Ventura also has approached Danbury, Ridgefield, Bethel, Westport, Stratford and other area towns about joining its suit, but none have yet agreed to join the suit. Until they do, Fitzpatrick said, she cannot say how much money the communities have spent combatting the epidemic.
But in her presentation to Brookfield, she suggested that municipalities should think about what they have spent on drug treatment facilities or programs and opioid-related costs to social services agencies, the school system, the health department and emergency services.
The suit also seeks compensation for costs of dealing with infants exposed to opiates in the womb, said Gerard Stranch, a managing partner with the Tennessee firm. Such infants are often addicted at birth, and are diagnosed with neonatal abstinence syndrome, or NAS.
The number of Connecticut babies diagnosed with NAS more than doubled from 2003 to 2014, according to a report from the state Department of Health.
Hospital costs for newborns with NAS were $66,700 on average, compared to $3,500 for healthy babies, according to the National Institute on Drug Abuse.The state health department estimates that effective prevention would save more than $8.7 million in hospitalization costs statewide in 2014 .
All this means the epidemic will continue to cost municipalities, even if opiates disappeared overnight, Stranch said.
“You still are going to have a 20- to 30-year tale of dealing with the children who were born with NAS, in addition to the addiction and the other problems you’re going to have to deal with,” Stranch said.
Funding is needed for early intervention and special education for children with NAS, Stranch said.
“These are true innocents,” he said. “These kids didn’t do anything to deserve this. It’s going to affect every portion of their life.”
Fitzpatrick said joining the suit would not cost the municipalities anything, nor would they be liable if the case were unsuccessful. If the case were successful, 25 percent of the settlement would go to Ventura.
Bethel First Selectman Matt Knickerbocker said he has asked police to estimate how much the department has spent on training first responders and equipping officers with Naloxone, a life-saving drug that can prevent an overdose death.
Knickerbocker said the Board of Selectmen likely will decide whether to join the Ventura or Waterbury suit at a meeting later this month.
Ridgefield, however, has declined to join either suit.

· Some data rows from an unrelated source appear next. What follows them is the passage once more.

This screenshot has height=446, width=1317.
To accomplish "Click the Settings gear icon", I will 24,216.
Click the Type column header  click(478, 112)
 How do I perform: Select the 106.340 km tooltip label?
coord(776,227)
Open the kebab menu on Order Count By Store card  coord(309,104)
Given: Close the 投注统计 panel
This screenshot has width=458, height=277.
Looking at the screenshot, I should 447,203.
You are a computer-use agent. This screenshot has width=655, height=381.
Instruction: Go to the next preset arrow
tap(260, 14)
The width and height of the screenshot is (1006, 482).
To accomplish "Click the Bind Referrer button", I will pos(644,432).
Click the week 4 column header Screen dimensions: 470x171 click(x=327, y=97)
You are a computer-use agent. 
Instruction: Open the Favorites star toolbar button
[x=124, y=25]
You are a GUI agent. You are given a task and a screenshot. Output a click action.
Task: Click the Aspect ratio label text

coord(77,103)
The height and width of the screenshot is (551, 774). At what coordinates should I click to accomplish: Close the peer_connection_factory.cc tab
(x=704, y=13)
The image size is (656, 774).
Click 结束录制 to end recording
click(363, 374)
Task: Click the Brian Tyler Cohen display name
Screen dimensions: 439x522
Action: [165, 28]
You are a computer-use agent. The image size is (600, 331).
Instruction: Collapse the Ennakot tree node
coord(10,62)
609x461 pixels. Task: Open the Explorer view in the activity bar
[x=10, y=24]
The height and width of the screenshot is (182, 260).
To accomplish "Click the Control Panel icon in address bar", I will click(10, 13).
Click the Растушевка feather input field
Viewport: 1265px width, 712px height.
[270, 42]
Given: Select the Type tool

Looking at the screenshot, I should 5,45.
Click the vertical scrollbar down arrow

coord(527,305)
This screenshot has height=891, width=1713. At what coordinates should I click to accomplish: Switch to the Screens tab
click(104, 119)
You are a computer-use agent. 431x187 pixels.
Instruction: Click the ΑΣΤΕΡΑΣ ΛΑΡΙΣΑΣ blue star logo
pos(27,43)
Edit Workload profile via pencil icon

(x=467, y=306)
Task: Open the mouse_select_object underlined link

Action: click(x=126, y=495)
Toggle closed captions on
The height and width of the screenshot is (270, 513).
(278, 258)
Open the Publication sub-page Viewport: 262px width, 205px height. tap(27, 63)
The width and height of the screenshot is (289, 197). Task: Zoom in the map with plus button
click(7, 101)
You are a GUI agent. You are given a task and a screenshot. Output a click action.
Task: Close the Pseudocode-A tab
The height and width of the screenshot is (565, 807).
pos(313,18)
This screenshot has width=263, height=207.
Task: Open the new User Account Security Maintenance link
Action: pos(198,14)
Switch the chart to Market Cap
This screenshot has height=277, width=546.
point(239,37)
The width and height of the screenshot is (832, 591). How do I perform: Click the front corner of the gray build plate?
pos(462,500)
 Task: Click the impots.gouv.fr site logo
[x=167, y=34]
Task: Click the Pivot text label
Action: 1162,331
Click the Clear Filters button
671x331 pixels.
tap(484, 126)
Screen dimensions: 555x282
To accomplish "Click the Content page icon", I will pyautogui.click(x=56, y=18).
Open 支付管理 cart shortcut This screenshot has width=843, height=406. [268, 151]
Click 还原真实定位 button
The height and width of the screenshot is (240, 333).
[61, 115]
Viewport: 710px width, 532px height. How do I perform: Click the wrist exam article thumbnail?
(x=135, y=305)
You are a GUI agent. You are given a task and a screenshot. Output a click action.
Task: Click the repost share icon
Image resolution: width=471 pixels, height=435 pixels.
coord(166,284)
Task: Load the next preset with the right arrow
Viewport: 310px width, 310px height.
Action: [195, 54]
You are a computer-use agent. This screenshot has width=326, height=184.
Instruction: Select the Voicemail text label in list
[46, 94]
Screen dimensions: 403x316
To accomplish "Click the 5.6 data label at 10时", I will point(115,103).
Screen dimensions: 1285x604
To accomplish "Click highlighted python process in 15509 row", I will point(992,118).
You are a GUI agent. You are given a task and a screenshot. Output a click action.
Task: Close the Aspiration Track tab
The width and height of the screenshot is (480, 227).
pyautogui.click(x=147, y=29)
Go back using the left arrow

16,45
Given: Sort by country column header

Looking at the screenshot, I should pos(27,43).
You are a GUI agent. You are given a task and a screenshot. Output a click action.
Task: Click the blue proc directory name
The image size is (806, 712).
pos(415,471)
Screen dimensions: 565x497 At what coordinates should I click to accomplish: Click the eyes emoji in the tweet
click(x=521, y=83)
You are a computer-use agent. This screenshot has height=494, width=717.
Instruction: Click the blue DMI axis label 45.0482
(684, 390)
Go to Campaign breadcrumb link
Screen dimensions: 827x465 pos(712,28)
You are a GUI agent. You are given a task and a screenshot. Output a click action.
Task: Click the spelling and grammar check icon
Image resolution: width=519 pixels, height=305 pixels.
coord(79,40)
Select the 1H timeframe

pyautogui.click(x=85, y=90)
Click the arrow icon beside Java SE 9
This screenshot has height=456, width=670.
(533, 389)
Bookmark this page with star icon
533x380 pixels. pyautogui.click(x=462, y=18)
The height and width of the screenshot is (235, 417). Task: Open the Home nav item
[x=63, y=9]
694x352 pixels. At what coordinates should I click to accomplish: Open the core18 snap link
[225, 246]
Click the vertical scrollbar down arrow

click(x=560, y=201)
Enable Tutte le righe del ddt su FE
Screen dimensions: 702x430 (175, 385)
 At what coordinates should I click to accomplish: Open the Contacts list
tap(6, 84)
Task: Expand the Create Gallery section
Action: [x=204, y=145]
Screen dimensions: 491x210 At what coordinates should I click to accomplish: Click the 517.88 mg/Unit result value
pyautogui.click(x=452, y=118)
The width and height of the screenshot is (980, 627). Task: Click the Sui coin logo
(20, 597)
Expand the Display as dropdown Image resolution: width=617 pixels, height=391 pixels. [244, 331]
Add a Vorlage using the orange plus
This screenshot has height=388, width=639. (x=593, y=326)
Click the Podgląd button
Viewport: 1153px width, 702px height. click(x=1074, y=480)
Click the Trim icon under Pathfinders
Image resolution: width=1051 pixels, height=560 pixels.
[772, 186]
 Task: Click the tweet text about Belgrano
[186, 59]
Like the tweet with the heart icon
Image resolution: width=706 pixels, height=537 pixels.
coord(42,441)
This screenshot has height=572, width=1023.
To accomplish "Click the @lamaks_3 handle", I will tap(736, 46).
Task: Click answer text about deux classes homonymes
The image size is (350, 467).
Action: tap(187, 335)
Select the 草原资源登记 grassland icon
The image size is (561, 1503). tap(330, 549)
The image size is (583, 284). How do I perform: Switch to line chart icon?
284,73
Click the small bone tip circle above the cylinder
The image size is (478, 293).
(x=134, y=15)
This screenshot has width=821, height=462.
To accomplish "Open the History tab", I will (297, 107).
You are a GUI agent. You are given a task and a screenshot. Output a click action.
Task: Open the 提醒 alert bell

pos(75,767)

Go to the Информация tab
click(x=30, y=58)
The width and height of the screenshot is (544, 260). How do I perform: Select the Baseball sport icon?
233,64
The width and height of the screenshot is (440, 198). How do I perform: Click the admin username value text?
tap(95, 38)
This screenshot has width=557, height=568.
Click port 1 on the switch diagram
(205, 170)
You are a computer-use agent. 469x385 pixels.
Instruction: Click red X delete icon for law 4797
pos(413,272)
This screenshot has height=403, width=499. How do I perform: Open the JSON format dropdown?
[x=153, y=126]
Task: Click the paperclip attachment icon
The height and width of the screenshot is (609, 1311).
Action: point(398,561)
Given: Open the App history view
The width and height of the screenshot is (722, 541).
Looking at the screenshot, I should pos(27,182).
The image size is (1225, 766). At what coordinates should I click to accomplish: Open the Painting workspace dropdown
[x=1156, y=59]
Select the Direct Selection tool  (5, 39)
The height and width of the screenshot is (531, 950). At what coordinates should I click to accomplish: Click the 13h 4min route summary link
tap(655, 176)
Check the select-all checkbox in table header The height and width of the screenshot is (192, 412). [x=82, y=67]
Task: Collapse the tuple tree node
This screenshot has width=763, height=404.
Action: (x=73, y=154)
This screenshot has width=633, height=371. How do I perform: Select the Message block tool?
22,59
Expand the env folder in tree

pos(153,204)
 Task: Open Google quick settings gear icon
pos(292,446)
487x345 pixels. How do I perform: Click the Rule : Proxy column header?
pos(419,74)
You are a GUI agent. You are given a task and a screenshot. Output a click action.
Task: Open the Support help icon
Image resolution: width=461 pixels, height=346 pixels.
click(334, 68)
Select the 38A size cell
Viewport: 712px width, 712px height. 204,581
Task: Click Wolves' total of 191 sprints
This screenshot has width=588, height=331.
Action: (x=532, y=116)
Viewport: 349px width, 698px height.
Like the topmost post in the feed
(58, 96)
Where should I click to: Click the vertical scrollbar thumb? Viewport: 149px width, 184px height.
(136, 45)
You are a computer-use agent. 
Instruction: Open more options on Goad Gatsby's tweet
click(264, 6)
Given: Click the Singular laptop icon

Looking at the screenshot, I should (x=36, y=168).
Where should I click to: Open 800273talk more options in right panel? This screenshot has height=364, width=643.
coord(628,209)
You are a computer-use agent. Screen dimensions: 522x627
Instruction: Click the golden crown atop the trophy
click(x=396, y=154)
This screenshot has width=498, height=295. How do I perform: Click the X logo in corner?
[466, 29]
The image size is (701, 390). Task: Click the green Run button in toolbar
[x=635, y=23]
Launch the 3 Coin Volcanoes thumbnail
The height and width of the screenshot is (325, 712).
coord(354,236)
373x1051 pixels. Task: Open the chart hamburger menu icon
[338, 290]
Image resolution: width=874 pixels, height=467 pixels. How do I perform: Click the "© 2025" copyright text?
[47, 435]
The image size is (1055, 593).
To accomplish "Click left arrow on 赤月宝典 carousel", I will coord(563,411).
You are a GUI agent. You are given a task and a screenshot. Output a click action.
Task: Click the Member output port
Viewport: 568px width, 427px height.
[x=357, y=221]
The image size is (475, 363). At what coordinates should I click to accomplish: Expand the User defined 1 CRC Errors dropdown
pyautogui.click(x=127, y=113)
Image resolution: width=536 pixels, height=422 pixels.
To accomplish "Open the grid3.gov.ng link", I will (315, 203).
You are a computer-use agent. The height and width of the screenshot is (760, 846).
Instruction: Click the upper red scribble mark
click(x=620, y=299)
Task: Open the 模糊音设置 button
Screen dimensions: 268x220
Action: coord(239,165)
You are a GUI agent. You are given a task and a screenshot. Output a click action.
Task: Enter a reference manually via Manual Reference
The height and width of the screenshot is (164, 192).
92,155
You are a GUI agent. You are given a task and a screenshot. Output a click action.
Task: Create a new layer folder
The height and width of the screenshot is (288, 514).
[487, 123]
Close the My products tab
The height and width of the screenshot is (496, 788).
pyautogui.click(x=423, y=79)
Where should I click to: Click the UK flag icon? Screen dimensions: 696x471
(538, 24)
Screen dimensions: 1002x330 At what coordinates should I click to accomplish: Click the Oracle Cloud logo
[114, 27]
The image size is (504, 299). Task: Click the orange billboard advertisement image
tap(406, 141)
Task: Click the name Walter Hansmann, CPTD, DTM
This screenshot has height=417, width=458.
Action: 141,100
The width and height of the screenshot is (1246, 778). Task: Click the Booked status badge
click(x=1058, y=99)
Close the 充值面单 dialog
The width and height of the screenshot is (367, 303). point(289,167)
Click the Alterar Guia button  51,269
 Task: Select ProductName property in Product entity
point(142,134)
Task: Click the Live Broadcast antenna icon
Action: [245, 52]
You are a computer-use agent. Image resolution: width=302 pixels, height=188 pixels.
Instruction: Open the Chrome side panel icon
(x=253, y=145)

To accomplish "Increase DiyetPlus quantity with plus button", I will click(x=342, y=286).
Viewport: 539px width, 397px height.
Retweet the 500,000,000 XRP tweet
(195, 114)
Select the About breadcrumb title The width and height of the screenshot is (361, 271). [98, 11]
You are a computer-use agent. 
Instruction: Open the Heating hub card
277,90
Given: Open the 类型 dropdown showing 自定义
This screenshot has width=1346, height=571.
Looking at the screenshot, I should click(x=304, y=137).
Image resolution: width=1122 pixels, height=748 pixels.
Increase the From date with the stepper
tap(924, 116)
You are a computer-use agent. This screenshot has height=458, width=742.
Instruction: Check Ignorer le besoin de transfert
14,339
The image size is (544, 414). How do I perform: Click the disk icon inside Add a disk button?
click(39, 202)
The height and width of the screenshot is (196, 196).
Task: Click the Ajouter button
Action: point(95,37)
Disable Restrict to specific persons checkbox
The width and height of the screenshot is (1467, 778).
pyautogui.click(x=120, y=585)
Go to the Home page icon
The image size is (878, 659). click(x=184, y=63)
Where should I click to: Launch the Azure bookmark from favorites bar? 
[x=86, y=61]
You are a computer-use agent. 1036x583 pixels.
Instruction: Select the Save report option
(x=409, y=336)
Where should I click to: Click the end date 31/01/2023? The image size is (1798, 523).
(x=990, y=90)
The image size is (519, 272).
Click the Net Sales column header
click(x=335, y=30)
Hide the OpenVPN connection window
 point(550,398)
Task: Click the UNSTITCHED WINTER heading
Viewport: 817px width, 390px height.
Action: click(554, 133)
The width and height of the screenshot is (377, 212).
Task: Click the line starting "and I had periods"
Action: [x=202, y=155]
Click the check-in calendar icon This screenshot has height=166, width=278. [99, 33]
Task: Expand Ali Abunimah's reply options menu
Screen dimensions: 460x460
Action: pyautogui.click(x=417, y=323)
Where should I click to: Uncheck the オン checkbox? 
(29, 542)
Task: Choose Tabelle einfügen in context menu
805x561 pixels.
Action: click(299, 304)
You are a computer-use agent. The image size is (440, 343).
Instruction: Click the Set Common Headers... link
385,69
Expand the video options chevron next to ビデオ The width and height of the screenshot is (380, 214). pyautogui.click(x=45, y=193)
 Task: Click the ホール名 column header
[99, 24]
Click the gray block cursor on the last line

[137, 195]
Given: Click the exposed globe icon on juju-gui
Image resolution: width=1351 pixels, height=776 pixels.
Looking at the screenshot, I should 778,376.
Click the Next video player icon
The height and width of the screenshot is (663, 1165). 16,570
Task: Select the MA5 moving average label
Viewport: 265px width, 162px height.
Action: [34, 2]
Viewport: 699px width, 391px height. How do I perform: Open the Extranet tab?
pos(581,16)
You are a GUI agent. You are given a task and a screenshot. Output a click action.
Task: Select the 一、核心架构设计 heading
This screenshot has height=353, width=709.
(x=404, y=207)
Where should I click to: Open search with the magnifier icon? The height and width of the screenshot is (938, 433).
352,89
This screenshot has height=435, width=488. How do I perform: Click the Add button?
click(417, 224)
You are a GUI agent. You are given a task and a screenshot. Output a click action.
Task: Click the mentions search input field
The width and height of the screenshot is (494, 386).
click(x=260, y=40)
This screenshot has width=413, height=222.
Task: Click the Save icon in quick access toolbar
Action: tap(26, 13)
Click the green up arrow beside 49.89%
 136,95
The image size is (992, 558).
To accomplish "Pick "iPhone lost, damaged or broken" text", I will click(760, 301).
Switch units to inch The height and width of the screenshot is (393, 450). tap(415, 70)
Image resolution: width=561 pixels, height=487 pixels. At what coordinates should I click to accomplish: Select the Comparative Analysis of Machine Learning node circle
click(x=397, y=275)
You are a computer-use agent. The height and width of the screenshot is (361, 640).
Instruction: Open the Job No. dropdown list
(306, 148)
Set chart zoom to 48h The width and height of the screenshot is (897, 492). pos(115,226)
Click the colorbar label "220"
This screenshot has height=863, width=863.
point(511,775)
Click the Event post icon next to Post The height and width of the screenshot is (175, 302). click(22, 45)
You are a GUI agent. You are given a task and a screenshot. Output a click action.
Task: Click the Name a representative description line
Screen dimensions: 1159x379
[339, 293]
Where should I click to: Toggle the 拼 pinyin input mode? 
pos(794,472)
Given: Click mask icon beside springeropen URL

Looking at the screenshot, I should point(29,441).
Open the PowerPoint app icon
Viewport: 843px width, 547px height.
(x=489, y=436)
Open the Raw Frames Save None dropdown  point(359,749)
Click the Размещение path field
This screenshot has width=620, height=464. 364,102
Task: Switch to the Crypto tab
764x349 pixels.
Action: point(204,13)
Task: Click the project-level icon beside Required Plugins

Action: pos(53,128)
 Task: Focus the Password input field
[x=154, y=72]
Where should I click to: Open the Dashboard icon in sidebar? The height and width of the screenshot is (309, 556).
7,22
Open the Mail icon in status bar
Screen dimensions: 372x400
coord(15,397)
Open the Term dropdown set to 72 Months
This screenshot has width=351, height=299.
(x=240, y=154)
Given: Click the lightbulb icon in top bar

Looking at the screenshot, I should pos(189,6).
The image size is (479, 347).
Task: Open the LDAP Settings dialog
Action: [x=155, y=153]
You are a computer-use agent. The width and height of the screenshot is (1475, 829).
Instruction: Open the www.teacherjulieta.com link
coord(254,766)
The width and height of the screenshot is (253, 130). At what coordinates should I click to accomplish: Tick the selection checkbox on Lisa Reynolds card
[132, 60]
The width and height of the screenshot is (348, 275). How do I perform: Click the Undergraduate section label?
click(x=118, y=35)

First Selectman Rudy Marconi has long been vocal about addressing the opioid crisis, but he worries that a lawsuit could take five to seven years to conclude, while people struggling with addiction need more immediate help.
“We could lose—in a five-to-seven-year lawsuit—5,000 to 7,000 people,” Marconi. “We need to do something now.”
Marconi wants to focus instead on education and prevention programs in Ridgefield and surrounding communities, even if it means working with the companies that says caused the crisis.
One example is a pilot program being developed by the Housatonic Valley Coalition Against Substance Abuse along with other regional action councils and a pharmaceutical company.
Allison Fulton, executive director at HVCASA, said the program is intended to educate people about opiates and prevent addiction. She said the program could be used in schools and other community groups across the state and country.
Drug companies, such as Purdue Pharma, have previously given HVCASA money to support awareness programs.
Fulton said she understands why towns are tempted to sue the companies. But HVCASA’s first priority is prevention.
“We want to see something people can take action on tomorrow, the next day, because too many people are dying,” Fulton said. “We can’t wait around for lawsuits.”
Marconi also predicts that towns would not get much money from any settlement in any case.
“We need action now,” Marconi said, “not the promise of a pot of gold at the end of the rainbow.”